Anies Resmi Diusung di Pilgub Jakarta 2024, PKS Terbuka jika PDI Perjuangan Mau Berkoalisi

Sekjen PKS, Aboe Bakar Al Habsy sebut Jokowi sodorkan nama Kaesang untuk maju Pilgub Jakarta 2024 (instagram @pks.riau)

Sekjen PKS, Aboe Bakar Al Habsy sebut Jokowi sodorkan nama Kaesang untuk maju Pilgub Jakarta 2024 (instagram @pks.riau)

Suaranusantara.com- Anies Baswedan resmi diusung sebagai bacagub di Pilgub Jakarta 2024 oleh PKS pada Selasa 25 Juni 2024 lalu.

Selain itu, PKS juga turut menetapkan Sohibul Iman sebagai cawagub pendamping Anies di Pilgub Jakarta 2024.

PKS pun menyatakan bahwa pihaknya terbuka untuk seluruh partai politik termasuk PDI Perjuangan yang ingin berkoalisi untuk mendukung Anies Sohibul Iman di Pilgub Jakarta 2024.

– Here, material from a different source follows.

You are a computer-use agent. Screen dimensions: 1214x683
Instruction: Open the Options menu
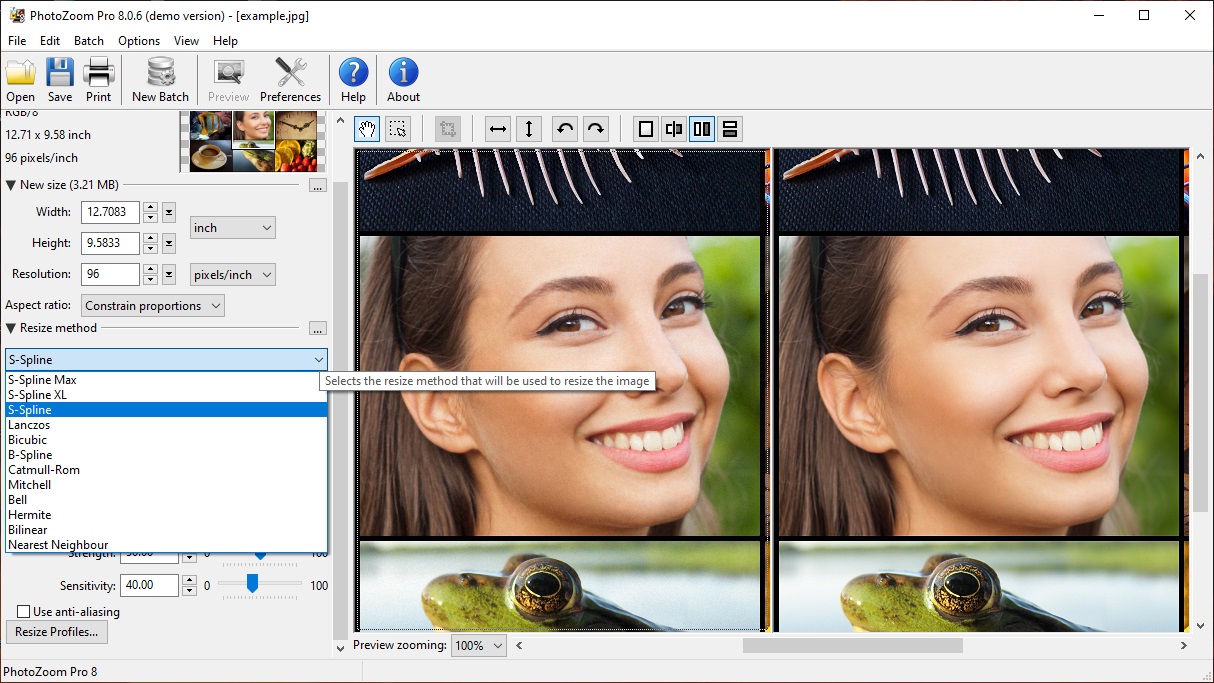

Bahkan kata Aboe Bakar Al Habsy selaku Sekjen PKS mengatakan bahwa pihaknya sudah sempat melakukan komunikasi dengan Sekjen PDI Perjuangan, Hasto Kristiyanto.

“Welcome saja (PDIP), kita nggak ada masalah, kita sama Hasto biasa saja ngobrol-ngobrol. Apapun jadinya kalau Anies bisa merangkul semua pihak ya Alhamdulillah,” kata Aboe ditemui usai acara Penutupan Sekolah Kepemimpinan PKS, Kamis 27 Juni 2024.

Kata Aboe dengan PKS dan PDI Perjuangan bersatu maka akan jadi golden tiket untuk mengusung Anies Sohibul Iman di Pilgub Jakarta 2024.

“Golden tiket, golden tiket. Ya itu yang terbaik, itu yang terbaik,” ujarnya.

Aboe menilai, PDIP akan memberikan nilai tambah yang cukup besar jika bergabung dengan PKS.

Bahkan, Aboe melabeli PDIP sebagai ‘adik’ karena karena perolehan kursinya di DPRD DKI Jakarta berada di bawah PKS.

Mengingat PDI Perjuangan, Adapun PDIP pada pemilihan legislatif (Pileg) 2024 memperoleh 15 kursi untuk DPRD DKI Jakarta.

Sedangkan PKS merupakan partai pemenang dengan jumlah 18 kursi di DPRD DKI Jakarta.

“Di DKI juga kan dia (PDIP) punya suara, hormati dong. Ya, adik kita kan (PDIP), kita 18,” kata dia.

Meski begitu, Aboe menuturkan bahwa partainya menghormati segala proses politik yang tengah terjadi di internal masing-masing partai politik (parpol) untuk menentukan bakal calon yang hendak diusung di Pilkada 2024.

“Di dalam politik itu yaa, waktu tuh menentukan, kayak main catur masuk sini, masuk sini. Biarkan aja dulu berjalan,” ucapnya.